Wednesday, January 28, 2009

Education Stimulus

Another group that would benefit greatly under the stimulus package is the nation's schoolchildren:

The economic stimulus plan that Congress has scheduled for a vote on Wednesday would shower the nation’s school districts, child care centers and university campuses with $150 billion in new federal spending, a vast two-year investment that would more than double the Department of Education’s current budget.

The proposed emergency expenditures on nearly every realm of education, including school renovation, special education, Head Start and grants to needy college students, would amount to the largest increase in federal aid since Washington began to spend significantly on education after World War II.

Critics and supporters alike said that by its sheer scope, the measure could profoundly change the federal government’s role in education, which has traditionally been the responsibility of state and local government.

Responding in part to a plea from Democratic governors earlier this month, Congress allocated $79 billion to help states facing large fiscal shortfalls maintain government services, and especially to avoid cuts to education programs, from pre-kindergarten through higher education.

Obama administration officials, teachers unions and associations representing school boards, colleges and other institutions in American education said the aid would bring crucial financial relief to the nation’s 15,000 school districts and to thousands of campuses otherwise threatened with severe cutbacks.

“This is going to avert literally hundreds of thousands of teacher layoffs,” Education Secretary Arne Duncan said Tuesday.

[...]

The formulas by which the stimulus money for public schools would be allocated to states and local districts are complex, but take into consideration numbers of school-age children in poor families.
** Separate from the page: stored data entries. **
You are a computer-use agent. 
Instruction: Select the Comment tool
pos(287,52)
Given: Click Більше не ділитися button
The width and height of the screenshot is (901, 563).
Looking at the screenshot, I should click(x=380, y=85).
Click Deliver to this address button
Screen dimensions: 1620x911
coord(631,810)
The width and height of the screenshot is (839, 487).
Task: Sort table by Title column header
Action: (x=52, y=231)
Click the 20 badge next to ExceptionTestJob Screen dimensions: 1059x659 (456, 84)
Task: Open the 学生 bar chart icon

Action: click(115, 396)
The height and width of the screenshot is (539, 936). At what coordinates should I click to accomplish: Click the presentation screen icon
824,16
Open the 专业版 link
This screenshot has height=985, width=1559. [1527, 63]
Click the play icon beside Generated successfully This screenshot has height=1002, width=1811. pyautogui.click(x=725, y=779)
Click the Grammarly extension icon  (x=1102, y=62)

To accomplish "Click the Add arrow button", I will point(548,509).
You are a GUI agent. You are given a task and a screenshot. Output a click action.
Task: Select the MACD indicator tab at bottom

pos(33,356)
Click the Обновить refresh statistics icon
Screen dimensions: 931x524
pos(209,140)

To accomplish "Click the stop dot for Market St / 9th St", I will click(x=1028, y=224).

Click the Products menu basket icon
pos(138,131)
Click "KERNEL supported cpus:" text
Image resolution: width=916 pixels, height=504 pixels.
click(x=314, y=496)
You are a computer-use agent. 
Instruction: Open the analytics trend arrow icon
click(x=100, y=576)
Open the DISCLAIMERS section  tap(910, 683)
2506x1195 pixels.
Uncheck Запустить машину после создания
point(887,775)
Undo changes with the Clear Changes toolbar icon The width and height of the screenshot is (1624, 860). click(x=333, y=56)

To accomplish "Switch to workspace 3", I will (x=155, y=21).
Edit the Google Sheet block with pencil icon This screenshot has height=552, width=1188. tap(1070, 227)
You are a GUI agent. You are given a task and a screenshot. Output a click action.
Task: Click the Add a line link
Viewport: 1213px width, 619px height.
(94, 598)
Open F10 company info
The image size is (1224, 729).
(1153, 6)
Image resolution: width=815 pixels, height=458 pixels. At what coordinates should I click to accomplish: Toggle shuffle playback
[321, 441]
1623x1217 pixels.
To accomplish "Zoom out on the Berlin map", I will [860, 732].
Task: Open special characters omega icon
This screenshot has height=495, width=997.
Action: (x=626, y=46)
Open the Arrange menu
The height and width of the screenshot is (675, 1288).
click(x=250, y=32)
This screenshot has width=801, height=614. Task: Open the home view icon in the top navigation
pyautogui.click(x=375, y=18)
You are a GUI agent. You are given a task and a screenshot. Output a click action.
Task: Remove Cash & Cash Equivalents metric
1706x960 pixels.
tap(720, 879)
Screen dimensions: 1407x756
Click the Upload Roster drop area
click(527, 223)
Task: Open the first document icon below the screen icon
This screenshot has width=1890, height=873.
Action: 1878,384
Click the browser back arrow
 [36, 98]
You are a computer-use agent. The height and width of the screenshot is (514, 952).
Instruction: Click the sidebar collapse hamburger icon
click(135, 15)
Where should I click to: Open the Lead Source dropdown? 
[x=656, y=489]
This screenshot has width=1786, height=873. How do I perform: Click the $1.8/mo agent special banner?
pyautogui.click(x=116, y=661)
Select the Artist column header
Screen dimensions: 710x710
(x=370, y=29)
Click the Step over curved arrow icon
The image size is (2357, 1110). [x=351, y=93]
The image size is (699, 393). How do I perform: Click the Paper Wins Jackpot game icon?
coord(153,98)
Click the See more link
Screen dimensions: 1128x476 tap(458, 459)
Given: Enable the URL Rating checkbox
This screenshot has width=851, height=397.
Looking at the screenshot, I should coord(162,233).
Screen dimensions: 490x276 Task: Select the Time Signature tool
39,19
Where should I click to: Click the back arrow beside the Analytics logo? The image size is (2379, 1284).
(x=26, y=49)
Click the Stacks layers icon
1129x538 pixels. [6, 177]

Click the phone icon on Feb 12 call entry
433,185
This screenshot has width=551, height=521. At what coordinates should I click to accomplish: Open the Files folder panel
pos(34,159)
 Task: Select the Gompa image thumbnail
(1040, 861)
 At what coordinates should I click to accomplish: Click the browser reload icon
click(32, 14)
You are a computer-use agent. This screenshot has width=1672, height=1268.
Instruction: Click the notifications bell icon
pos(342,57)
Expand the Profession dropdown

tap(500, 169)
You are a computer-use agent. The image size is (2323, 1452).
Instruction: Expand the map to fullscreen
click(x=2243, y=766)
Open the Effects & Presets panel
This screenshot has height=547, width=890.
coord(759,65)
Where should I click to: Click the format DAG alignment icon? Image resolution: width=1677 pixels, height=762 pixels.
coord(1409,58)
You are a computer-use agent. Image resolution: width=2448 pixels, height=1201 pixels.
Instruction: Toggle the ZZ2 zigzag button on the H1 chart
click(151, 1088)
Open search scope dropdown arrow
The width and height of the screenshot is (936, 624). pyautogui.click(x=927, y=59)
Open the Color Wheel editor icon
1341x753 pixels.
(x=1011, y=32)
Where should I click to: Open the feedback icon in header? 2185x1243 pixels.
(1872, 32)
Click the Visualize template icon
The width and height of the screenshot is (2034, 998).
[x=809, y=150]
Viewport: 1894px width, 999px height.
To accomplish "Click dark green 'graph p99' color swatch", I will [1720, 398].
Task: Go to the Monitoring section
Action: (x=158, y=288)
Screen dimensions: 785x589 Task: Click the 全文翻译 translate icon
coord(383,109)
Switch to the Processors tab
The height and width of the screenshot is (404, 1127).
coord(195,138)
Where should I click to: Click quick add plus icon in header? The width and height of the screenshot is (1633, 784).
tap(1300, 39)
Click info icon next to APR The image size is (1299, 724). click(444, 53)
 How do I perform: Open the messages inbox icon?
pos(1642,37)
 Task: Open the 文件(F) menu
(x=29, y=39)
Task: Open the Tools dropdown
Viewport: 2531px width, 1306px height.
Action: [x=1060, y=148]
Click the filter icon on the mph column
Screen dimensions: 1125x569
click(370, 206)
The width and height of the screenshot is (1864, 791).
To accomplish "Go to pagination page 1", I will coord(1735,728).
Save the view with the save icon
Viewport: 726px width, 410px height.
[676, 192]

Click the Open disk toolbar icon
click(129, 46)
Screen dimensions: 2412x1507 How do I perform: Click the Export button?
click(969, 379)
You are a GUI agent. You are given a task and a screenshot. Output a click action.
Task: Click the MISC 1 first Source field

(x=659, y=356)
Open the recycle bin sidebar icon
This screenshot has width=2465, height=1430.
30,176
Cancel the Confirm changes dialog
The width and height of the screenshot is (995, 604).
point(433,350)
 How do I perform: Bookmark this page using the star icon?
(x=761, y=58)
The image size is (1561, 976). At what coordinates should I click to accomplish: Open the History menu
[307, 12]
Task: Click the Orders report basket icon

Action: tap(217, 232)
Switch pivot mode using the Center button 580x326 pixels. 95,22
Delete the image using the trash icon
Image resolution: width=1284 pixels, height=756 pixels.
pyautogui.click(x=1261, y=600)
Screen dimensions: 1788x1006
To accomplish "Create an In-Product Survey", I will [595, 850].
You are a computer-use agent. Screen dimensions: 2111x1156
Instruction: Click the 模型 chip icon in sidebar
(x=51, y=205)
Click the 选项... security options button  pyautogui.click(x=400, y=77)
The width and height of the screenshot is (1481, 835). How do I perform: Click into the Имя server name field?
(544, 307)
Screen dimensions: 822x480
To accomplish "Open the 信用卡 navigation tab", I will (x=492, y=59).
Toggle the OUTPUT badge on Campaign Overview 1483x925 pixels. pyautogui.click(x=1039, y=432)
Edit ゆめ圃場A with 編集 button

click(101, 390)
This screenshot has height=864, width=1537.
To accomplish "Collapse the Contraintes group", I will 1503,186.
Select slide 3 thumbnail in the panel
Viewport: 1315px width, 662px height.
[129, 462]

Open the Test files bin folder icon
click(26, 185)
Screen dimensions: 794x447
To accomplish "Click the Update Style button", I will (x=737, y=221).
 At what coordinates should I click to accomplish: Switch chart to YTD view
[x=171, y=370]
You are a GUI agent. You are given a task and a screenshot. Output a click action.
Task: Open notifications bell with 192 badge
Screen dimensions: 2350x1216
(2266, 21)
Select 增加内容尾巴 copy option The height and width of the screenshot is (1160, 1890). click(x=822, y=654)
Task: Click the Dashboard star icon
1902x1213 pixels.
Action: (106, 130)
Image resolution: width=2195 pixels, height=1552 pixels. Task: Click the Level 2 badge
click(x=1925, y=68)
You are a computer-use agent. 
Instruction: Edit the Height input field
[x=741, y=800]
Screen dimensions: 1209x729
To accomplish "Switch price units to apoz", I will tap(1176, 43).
The level received per student would vary considerably by state, according to an analysis by the New America Foundation, a research group that monitors education spending. New York would be among the biggest beneficiaries, at $760 per student, while New Jersey and Connecticut would fall near the bottom, with $427 and $409 per student, respectively. The District of Columbia would get the most per student, $1,289, according to the foundation’s analysis.

[...]
Frederick Hess, an education policy analyst at the American Enterprise Institute, criticized the bill as failing to include mechanisms to encourage districts to bring school budgets in line with property tax revenues, which have plunged with the bursting of the real estate bubble.

“It’s like an alcoholic at the end of the night when the bars close, and the solution is to open the bar for another hour,” Mr. Hess said.

Of course that's a ridiculous analogy; as if it were the children that drove up property values who now need to be reigned in. In fact our present system, which relies mostly upon the value of property in the school district and which necessitates stop-gap measures to reduce the vast inequality in schools that such a program results in (Robin Hood in Texas, for one) is absurd; I for one don't believe in centralization of schools under any sort of federal authority, as I think federalism allows for greater innovation and responsiveness, at least in this field. But I do believe that schools should largely be funded centrally, at the state or national level. If this is a step in that direction, so much the better.